I found myself asking more questions about VR while watching instead of being satisfied with We Met’s cheerful answers. Lovingly, Hunting prescribes what the French sociologist Jean Baudrillard describes in Simulacra and Simulation about Disneyland at VRChat, “what attracts the crowds is undoubtedly much more the social microcosm, the miniaturized and religious delight of real America, in its delights and inconveniences”.

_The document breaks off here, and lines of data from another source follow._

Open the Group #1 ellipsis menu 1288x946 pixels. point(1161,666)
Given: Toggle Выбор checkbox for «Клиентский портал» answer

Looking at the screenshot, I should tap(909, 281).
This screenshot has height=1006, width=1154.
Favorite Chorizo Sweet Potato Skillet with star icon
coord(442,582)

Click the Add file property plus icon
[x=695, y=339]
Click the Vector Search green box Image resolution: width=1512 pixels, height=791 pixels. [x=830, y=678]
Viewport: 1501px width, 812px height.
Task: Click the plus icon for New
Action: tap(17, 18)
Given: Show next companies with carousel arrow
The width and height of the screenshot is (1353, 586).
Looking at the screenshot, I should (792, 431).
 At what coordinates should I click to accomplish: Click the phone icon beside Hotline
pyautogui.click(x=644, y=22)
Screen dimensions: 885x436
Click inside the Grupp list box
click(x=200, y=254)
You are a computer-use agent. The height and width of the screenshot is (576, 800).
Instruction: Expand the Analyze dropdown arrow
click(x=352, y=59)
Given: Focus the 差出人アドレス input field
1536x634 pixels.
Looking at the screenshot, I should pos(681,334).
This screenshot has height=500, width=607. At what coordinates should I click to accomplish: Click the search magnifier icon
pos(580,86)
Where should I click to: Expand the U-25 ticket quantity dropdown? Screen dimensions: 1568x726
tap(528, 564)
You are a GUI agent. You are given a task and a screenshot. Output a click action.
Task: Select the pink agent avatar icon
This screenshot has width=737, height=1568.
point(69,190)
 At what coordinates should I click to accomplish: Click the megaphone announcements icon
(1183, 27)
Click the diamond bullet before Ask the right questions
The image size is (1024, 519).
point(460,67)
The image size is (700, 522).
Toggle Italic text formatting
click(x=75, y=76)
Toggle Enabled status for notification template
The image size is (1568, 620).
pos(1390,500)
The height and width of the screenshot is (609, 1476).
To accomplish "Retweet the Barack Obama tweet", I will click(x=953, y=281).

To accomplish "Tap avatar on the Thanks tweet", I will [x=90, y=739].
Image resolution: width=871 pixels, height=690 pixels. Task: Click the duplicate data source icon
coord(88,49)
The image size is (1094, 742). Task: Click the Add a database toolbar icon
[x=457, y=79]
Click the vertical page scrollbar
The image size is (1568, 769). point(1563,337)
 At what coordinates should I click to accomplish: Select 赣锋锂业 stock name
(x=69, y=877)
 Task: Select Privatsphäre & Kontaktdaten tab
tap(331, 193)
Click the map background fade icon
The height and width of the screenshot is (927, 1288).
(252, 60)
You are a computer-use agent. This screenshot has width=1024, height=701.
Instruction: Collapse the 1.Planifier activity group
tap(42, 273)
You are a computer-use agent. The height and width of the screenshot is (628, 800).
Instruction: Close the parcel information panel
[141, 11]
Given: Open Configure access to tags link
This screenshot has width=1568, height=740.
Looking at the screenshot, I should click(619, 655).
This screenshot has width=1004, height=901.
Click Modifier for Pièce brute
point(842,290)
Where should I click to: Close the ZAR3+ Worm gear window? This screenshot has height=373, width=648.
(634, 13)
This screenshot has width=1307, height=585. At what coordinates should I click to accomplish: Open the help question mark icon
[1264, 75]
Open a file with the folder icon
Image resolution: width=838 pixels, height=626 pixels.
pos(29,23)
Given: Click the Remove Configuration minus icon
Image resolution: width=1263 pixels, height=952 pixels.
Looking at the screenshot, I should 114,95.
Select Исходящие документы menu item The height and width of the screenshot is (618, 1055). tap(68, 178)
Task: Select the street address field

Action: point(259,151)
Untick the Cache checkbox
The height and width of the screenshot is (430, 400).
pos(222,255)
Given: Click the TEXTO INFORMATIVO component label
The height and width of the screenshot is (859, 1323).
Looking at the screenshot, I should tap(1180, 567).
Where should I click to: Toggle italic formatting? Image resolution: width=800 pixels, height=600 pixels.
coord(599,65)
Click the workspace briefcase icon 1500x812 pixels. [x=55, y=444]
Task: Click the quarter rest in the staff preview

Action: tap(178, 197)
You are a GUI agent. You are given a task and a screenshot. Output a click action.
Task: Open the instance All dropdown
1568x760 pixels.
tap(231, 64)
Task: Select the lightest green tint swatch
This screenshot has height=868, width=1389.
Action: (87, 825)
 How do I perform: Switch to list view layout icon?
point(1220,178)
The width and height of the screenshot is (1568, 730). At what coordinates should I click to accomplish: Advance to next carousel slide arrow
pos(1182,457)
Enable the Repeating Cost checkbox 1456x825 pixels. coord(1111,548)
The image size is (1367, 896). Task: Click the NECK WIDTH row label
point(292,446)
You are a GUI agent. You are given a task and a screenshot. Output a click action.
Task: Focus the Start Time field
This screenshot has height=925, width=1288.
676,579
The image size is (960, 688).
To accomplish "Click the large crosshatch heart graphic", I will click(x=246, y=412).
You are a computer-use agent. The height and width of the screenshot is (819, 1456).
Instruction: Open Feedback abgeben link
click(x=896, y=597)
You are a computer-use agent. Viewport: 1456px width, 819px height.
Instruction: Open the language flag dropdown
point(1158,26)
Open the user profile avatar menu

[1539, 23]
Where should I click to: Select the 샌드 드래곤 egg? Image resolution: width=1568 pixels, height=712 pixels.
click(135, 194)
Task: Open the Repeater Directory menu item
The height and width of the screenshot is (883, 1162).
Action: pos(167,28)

But VRChat still doesn’t deserve what Baudrillard calls “the hyperreal,” the time when Disneyland becomes more vibrant and serious than the beige world that made it. The glitches, immortalized now in this film and the YouTube and Twitch footage that preceded it, tell us that VRChat is still, in many ways, an infant reality.
He is also spotted with teen shenanigans and racists, which a general population might not be familiar with, but those familiar with VRChat will feel left out of the documentary. The Hunt never touches on the ugliest, slowest parts of VRChat, nor does it explore whether virtual reality could make a person’s real life and relationships worse. There is no acknowledgment that any the copyright elements that make VRChat so “liberating” are under constant threat, and likely to disappear if the metaverse really takes off. And it doesn’t escape me that in a game where your avatar can be anything you cook up, the most popular is a fair-skinned, busty anime girl. I want to know more about all this. Right now, our burgeoning glitchy “metaverse” doesn’t replace reality — it borrows it and hides. But We Met insists with a well-meaning smile that we’re in the future, and the future is simple.
It’s amazing and sometimes even beautiful to see the cast of Hunting swinging on perfume genius and snuggle their twinkling faces together. Nor can I ignore that the documentary is historic: it legitimizes virtual worlds by filming entirely in one. It’s clear that Hunting takes video games seriously, but we’re still wading through the impact of the virtual world on our lives when we should be diving into it.